In equal parts hilarious and horrifying, This is Going to Hurt is the memoir of former junior doctor turned comedian and screenwriter, Adam Kay. While recording his audiobook, Adam Kay sat down for a chat with fellow comedian and Picador author Mark Watson about the origins of the book, the process of writing, and the challenges that the NHS is facing today.
MW: I’m here with the author of This is Going to Hurt, Doctor Adam Kay.

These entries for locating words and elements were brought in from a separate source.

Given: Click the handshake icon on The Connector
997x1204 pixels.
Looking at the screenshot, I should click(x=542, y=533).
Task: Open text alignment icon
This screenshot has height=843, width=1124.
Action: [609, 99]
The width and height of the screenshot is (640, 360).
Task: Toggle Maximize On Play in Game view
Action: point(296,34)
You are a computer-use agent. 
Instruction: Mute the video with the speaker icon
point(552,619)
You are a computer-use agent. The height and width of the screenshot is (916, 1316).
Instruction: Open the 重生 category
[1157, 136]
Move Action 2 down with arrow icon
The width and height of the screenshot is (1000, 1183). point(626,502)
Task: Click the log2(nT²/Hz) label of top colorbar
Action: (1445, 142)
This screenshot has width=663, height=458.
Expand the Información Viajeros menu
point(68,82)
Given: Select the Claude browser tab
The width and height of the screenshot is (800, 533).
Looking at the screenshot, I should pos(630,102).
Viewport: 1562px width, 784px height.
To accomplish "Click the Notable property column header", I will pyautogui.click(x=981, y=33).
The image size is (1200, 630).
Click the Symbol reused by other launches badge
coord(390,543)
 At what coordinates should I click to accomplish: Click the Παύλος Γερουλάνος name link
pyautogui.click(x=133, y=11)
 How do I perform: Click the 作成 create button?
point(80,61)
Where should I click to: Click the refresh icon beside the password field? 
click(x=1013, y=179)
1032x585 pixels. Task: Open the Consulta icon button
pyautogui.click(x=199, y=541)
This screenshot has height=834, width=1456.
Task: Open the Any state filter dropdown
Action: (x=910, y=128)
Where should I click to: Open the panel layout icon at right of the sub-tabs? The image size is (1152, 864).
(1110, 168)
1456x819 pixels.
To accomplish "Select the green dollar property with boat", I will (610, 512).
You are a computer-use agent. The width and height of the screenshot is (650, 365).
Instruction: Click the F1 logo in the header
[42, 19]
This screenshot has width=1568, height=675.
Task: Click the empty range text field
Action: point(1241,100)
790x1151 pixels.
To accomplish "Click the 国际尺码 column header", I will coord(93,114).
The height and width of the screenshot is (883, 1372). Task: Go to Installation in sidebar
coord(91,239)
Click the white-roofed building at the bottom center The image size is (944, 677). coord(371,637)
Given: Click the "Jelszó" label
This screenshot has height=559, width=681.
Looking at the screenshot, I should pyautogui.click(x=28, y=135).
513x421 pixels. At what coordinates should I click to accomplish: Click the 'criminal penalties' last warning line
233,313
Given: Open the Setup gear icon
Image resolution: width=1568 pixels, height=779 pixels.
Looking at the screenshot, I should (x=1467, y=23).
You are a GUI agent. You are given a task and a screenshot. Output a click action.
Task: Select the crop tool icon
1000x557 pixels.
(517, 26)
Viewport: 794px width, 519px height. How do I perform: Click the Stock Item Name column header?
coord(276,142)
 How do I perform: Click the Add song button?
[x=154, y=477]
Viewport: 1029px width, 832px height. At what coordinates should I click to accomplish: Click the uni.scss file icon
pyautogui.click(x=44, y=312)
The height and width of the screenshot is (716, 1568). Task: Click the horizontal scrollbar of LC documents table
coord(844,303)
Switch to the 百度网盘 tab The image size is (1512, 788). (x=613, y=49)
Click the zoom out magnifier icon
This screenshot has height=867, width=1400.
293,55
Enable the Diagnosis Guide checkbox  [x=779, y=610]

Are you still Doctor Adam Kay?
AK: It depends on the situation. I’m Doctor for booking flights if that works (it doesn’t) and for restaurants. I’m still Doctor on my bank card because it took me about three weeks to change it when I qualified and I don’t want to lose the will to live whilst trying to change it back.
MW: Can you describe what the book is about, just in case anyone doesn’t know?
AK: So basically, my book is called This is Going to Hurt: Secret Diaries of a Junior Doctor and it’s that. I worked as a doctor for six years, and eventually stopped being a doctor. During my time as a junior doctor, I kept a record of what I was up to, which you’re told to do in order that you can pass to the next stage of medicine as you have to submit evidence of what you've done. Most people just keep a log, but the frustrated writer in me was just jotting down the weird shit that happened.
MW: I was going to say, the diaries seem a little bit more elaborate than what would normally be required of a house officer.
AK: In full disclosure, in the book I’ve missed out a lot of extremely boring things that happened as it would have made for a very long book. Perhaps I’ll put them in the sequel - the boring bits in between.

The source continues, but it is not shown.